Ayer leía a un usuario por aquí que en Sevilla crías de pájaros estaban cayendo de los árboles muertas por el calor. Pensaba en eso cuando hoy he ido a visitar a mis padres dando un paseo, como siempre hago, y he llegado a la conclusión de que el momento de no retorno con respecto a la crisis climática ya ha llegado. En realidad, si esa ha sido mi percepción es porque ese punto hace mucho que lo hemos cruzado. En mi ciudad, Zaragoza, el cielo tenía un extraño color rojizo y la temperatura es poco menos que insoportable. Hace muchos años debatía en la universidad con un profesor de filosofía acerca de la subjetividad de las percepciones, así que les voy a hablar brevemente de lo que para mi es insoportable. Me encanta el ejercicio físico y, de hecho me gusta mucho —como les comentaba— uno de los para mi mejores deportes: andar. Ni miro tiempos ni gaitas, disfruto del paisaje, de la naturaleza y del recorrido. Hace poco hice una marcha de cincuenta kilómetros, aunque como en todas las disciplinas para llegar a eso hay que prepararse y tener en cuenta bastantes elementos. Ese recorrido lo hice bien hidratado y siguiendo el viejo truco del desierto para soportar el calor: ir con prendas adecuadas pero completamente tapado. Sería hace un mes o así, en un día soleado, cuando en los informativos hablaban del "buen" tiempo que permitía tomarse una cervezas en la terraza o ir a la playa. Con todo esto lo que trato de decirles es que en gran medida las sensaciones son subjetivas (aunque llegan a un punto, cuando están indicando una lesión, que alertan de un daño objetivo) y dentro de esa subjetividad el calor per se no me asusta fisicamente.

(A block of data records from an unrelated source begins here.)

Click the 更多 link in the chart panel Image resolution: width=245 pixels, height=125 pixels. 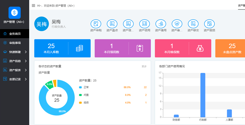[x=144, y=66]
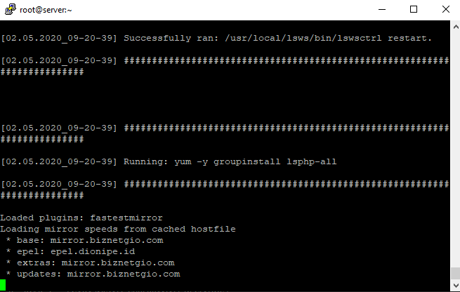The image size is (460, 292).
Task: Click 'base: mirror.biznetgio.com' mirror entry
Action: 90,240
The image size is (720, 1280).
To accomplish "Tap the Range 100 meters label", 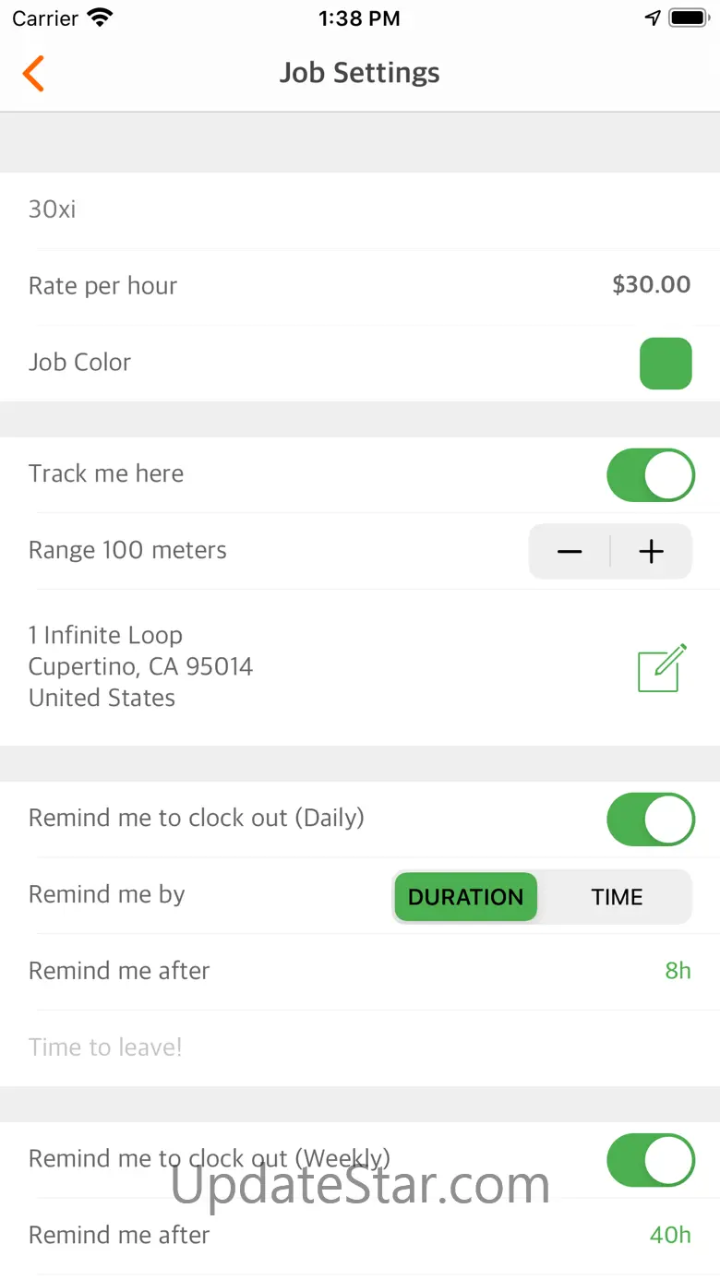I will [127, 551].
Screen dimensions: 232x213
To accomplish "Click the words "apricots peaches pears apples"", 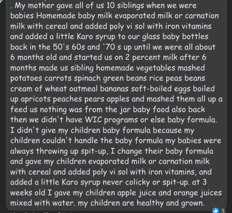I will 75,99.
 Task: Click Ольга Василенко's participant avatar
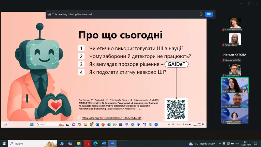[x=235, y=23]
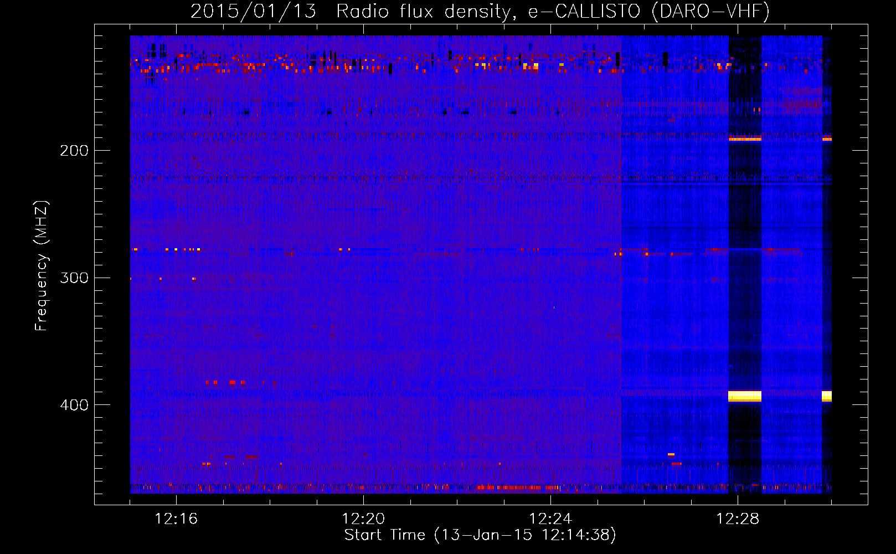
Task: Click the 400 frequency tick label
Action: click(x=74, y=405)
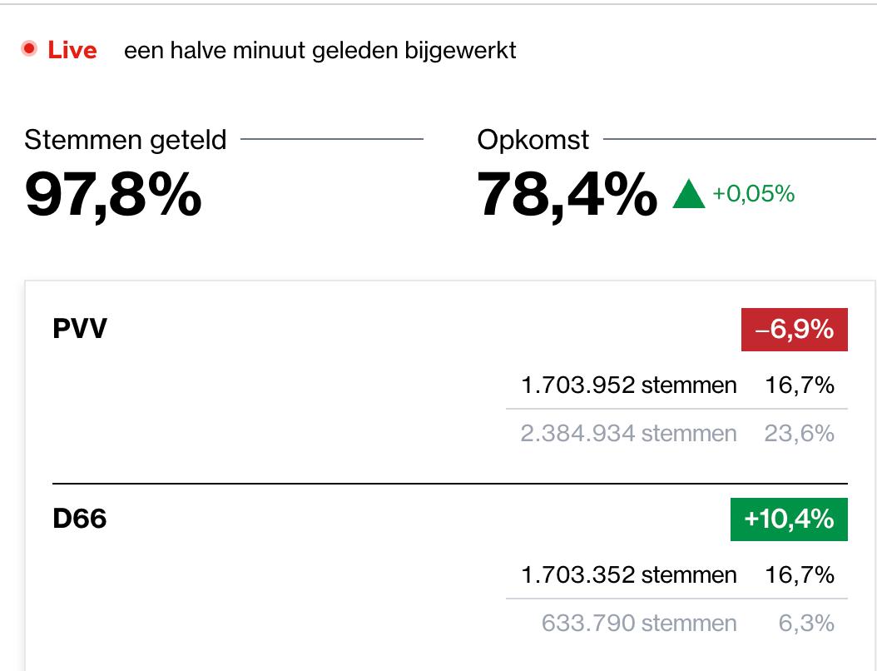This screenshot has width=877, height=671.
Task: Select the Stemmen geteld heading
Action: point(126,140)
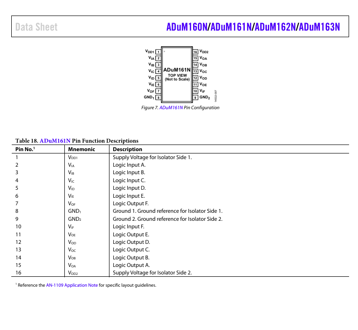This screenshot has height=330, width=358.
Task: Click pin 1 box in pin diagram
Action: 158,52
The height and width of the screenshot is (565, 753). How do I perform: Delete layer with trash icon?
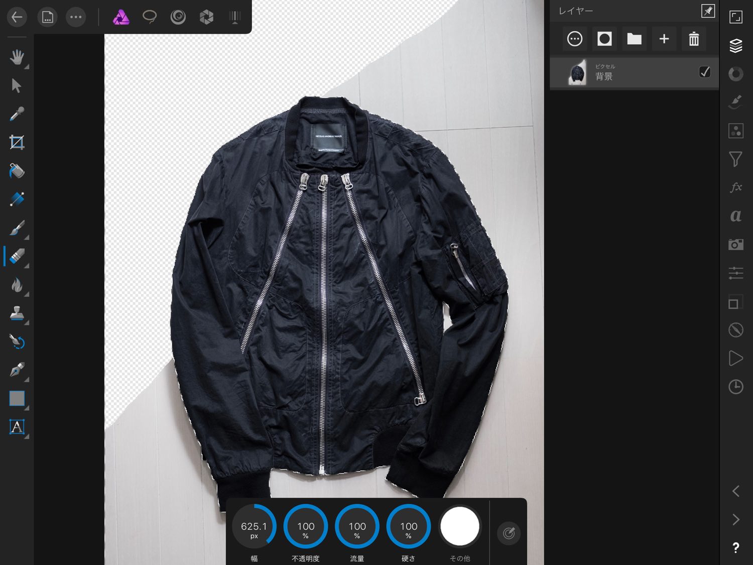click(x=694, y=39)
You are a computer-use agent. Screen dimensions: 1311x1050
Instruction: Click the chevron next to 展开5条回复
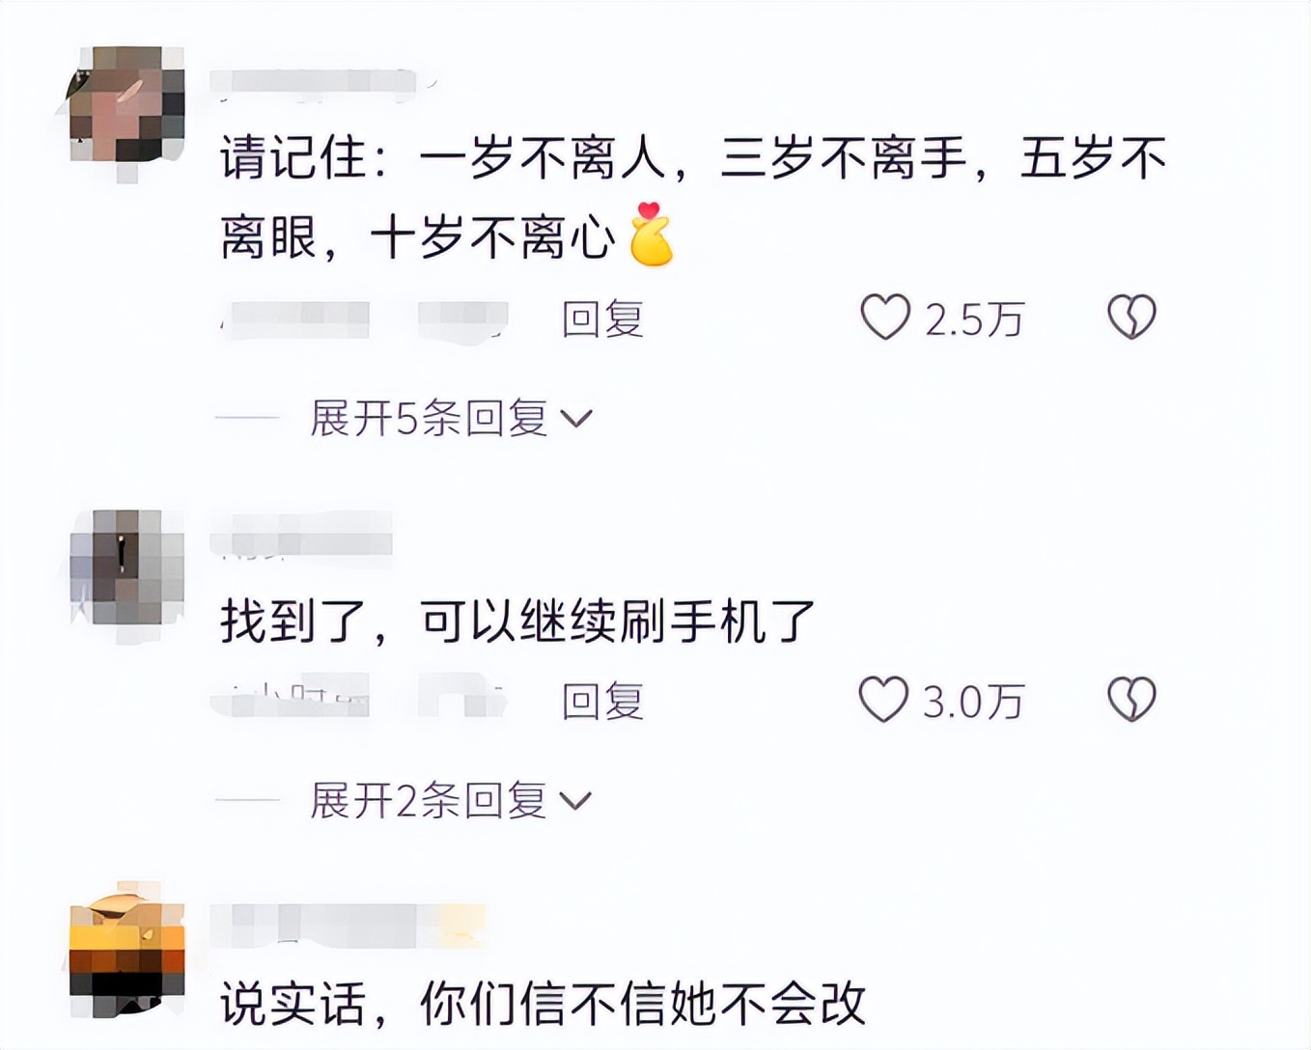576,419
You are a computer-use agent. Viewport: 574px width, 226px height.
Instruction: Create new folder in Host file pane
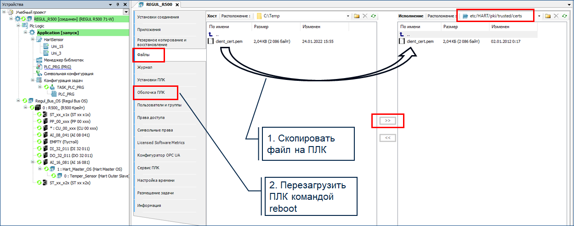click(357, 16)
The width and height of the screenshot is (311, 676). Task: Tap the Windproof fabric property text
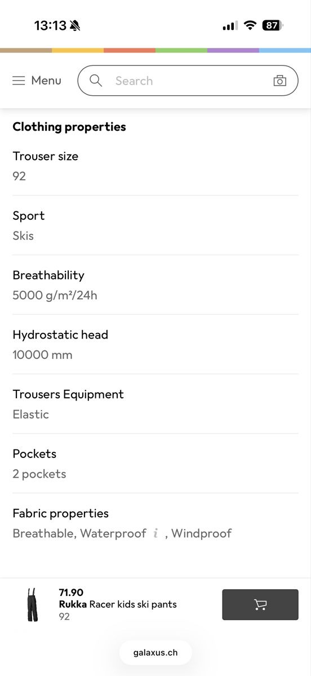201,533
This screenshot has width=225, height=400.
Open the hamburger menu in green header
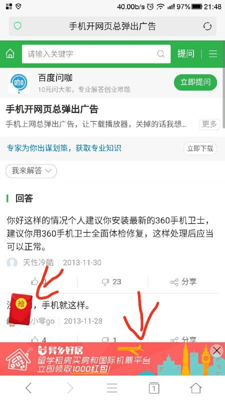click(x=213, y=54)
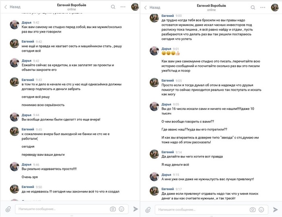
Task: Go back with Назад in left chat
Action: point(12,7)
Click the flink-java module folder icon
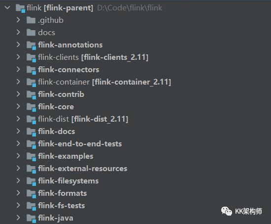The width and height of the screenshot is (271, 224). pos(31,218)
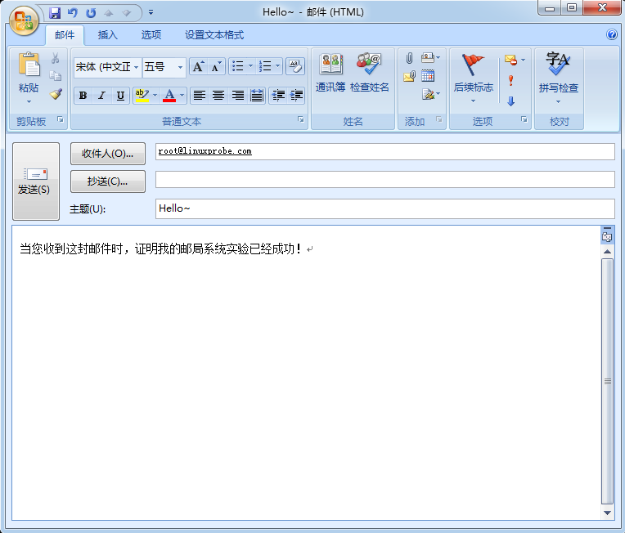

Pero hoy ha sido especial, se notaba un bochorno antinatural por las calles. También me interesa mucho la etimología. Nuestro lenguaje no es inocente y si el ser humano habla de natural o antinatural se refiere normalmente a lo que le resulta habitual. Por lo tanto, mejor expresado, el calor que he sentido hoy no ha sido frecuente en la historia de la humanidad para estas fechas, pero todo parece indicar que va a ser lo natural —es decir— lo habitual, a partir de ahora. Y en un fenómeno de retroalimentación ya estudiado en climatología, una de las Casandras de nuestro tiempo, aumentará. Por cierto, hablemos de Casandra. Hoy precisamente a raíz de todo esto que les he contado me he acordado de ella: maldita, condenada a conocer el futuro pero a que no se le haga caso. Incluso he mandado un artículo esta mañana sobre ella a Meneame. La filosofía, instrumento de conocimiento en manos humanas—y por tanto de su posible salvación— del que los incultos se burlan arrastrándonos a todos al Hades, muestran en el mito de la sacerdotisa de Apolo (entre otros muchos) la naturaleza del ser humano: capaz de ver su aciago futuro pero incapaz de prevenirlo. Troya va a caer, mientras sus ciudadanos no hace nada por salvarla: está el que dice que ya no se puede hacer nada, el que afirma que no hay qué temer a las tropas aqueas porque son un engaño y el que piensa que los Dioses nos salvarán (incluyendo en el panteón a la ciencia porque piensan —los tan ignorantes como los que ofrecen sacrificios en un altar— que la ciencia funciona como en las películas: un poco más de recursos cuando veamos el rayo de Zeus o de Yahvè y salvados). Lo siento, pero entre las habilidades de la ciencia no está el salvar el mundo en el último minuto; entre las que sí está es el salvarlo con tiempo avisándonos de los peligros que nos acechan. Y como a Casandra, no le estamos haciendo caso. ¿Habrá tiempo?
Y mientras le daba vueltas a todo esto, volviendo de casa de mis padres bajo el cielo rojizo y mi camiseta acostumbrada a largas marchas empapada de sudor; mientras a mi alrededor en el mismo centro de la ciudad desfilaban coches y más coches con las ventanillas subidas y una, dos o —máximo— tres personas en su interior, algo me ha rozado. Era un ser vivo que ha caído de su hogar, era una criatura que ha agonizado y ha muerto a mis pies. De calor. Escribo estas líneas y me vienen lágrimas a los ojos. He sufrido con él y que me perdone quien esto le parezca atroz: me he alegrado —mucho— de no tener hijos. Hoy hubiera pensado mucho en ellos, sin saber qué va a ser de su mundo en quince, diez, cinco años. Hoy he visto que la humanidad va a pagar un alto precio, tal vez por desgracia el de su prole sacrificada en el altar del progreso, por ese pobre pájaro muerto que ha agonizado a mis pies.